As the human cost of the coronavirus pandemic reaches truly shocking proportions, the second part of the crisis is also starting to become apparent - the cost to the economy.
According to a forecast by the UK’s tax and spending watchdog, the Office for Budget Responsibility (OBR), the UK economy could shrink by a record 35% by June.
The OBR said a three month lockdown, followed by three more months of partial lockdown, would trigger a 35.1% decline in the UK’s economy. And that, as OBR chair Robert Chote said, would be the largest fall “in living memory”.
That sort of fall in the economy would, if the OBR’s forecasts prove to be right, see the overall economy contract by 12.8% this year. A fall is inevitable. How much of a fall we see depends on how long the lockdown continues, just as much as how quickly it bounces back.
In the first three months of this year, before the pandemic took hold, the UK economy saw growth of 0.2%. The expectation, for now, is still that it will return to its pre-crisis growth trend by the end of 2020.

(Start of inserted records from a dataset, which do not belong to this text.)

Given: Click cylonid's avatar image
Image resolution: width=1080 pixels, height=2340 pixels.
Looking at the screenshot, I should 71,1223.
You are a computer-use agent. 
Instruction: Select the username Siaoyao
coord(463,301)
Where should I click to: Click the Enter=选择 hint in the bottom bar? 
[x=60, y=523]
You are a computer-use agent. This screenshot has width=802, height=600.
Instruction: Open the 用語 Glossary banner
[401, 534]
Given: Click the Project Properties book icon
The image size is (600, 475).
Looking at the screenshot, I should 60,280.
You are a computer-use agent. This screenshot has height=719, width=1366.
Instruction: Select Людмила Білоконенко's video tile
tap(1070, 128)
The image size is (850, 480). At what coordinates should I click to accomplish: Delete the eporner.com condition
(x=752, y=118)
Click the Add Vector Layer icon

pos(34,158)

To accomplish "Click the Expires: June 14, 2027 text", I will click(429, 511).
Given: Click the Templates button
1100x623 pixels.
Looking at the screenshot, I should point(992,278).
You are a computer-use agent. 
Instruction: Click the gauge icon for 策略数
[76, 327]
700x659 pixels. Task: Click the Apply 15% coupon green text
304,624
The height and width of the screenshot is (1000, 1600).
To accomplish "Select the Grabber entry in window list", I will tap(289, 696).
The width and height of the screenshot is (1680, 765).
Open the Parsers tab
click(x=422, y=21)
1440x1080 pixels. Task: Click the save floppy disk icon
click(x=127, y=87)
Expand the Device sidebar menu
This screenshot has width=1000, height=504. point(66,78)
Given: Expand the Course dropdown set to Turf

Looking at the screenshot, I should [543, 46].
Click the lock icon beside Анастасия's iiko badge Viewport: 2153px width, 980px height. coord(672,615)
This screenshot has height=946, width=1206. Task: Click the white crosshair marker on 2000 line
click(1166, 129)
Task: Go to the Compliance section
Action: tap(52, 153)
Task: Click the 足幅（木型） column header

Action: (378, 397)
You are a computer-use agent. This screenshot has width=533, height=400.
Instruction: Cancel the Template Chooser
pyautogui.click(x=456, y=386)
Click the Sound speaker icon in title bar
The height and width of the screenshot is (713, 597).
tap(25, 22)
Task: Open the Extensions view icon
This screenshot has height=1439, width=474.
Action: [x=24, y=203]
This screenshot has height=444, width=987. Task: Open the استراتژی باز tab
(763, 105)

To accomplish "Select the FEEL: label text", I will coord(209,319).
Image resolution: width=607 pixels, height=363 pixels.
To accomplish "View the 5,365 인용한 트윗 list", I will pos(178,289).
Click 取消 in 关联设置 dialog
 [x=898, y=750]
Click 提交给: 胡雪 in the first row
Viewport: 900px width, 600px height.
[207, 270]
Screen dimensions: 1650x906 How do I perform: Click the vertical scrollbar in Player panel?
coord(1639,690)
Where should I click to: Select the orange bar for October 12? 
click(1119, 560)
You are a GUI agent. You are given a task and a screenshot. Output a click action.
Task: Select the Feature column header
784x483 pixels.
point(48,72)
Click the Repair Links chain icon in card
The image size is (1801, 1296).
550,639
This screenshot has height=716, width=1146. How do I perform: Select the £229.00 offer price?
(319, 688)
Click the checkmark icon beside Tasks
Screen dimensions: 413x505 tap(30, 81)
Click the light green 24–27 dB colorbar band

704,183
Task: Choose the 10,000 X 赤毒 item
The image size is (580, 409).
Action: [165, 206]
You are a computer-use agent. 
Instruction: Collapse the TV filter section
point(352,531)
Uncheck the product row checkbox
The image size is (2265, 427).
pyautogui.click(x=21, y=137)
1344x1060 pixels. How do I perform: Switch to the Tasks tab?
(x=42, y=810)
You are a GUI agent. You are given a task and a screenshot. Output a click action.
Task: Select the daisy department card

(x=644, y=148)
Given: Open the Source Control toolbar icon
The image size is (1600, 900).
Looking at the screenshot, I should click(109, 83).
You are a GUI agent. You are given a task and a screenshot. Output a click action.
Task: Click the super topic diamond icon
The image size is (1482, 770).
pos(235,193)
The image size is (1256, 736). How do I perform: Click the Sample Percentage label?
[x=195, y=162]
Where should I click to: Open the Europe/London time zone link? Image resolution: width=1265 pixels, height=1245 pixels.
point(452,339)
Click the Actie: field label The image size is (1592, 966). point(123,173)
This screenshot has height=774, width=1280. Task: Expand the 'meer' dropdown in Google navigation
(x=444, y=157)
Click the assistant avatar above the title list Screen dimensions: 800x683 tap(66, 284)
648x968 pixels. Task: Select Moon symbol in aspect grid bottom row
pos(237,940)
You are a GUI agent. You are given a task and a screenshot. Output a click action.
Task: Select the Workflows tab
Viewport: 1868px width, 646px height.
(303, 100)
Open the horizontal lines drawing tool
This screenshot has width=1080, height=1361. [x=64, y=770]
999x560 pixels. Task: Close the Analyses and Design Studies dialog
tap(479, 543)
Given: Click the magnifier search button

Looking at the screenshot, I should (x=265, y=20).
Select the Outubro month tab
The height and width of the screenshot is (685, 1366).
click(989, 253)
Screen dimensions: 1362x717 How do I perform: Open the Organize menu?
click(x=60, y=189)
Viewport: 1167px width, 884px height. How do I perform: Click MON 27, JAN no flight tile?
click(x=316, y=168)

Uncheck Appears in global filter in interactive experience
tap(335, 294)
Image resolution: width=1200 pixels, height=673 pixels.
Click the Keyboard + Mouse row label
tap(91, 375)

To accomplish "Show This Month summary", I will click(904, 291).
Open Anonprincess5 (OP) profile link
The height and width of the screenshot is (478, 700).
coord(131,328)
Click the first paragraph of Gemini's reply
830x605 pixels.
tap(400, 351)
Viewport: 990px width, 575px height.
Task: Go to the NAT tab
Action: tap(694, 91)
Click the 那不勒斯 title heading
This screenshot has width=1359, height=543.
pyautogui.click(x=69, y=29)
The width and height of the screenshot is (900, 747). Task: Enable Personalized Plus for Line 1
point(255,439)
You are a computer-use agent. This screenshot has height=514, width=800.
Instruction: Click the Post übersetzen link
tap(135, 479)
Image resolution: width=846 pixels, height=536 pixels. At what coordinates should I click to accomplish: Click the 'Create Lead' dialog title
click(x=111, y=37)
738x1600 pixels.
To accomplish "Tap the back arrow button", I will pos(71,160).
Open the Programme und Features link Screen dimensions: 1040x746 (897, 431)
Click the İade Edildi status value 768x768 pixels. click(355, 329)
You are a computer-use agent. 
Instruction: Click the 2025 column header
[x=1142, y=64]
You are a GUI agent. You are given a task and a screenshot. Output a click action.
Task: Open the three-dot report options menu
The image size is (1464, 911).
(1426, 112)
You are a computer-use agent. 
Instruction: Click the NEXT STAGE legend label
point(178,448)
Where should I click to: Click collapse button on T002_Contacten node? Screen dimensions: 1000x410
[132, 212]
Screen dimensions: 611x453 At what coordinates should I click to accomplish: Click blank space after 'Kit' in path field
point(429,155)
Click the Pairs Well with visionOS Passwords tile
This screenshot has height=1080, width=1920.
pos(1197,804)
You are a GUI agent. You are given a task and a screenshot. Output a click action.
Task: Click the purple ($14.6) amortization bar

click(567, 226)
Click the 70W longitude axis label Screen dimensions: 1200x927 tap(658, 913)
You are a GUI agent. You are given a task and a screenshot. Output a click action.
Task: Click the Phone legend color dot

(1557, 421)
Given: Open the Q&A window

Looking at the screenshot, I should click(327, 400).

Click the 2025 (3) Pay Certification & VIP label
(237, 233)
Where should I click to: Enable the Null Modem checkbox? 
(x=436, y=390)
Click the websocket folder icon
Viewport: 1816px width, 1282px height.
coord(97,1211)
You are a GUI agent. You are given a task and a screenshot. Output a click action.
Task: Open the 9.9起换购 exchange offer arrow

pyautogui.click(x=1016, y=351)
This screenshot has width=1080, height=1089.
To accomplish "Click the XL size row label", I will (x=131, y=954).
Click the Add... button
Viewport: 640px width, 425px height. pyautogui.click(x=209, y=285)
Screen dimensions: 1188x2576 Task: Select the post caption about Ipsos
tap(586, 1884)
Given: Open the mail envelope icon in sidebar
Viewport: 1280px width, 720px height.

The OBR estimates that three months of lockdown will push the UK’s borrowing to around £273 billion in the current financial year. That is equivalent to 14% of our gross domestic product (GDP) and would be the largest national debt we have owed since World War Two.
Looking at the figures and forecasts, the scale of the financial impact is not surprising. The International Monetary Fund has also warned of the size of the potential problem; saying the crisis would push the UK into its deepest slump for a century. It expects the UK economy to shrink by 6.5% in 2020.
But of course, the UK is far from alone in this. Overall the IMF forecasts that the global economy will shrink by 3%. And as we also know, the inter-connectedness of the world today makes each country’s economic slide and recovery of great importance to each other as well.
It is a difficult balancing act and one which has no stepping-off point in sight. How to ease the lockdown in the UK, when to ease it and how both the British public and the economy respond will have to wait to be seen.
Difficult questions will be the Chancellor’s and the government’s task to try to answer as best they can in the weeks and months to come. What is certain is that there are undoubtedly more questions than there are answers at the present time.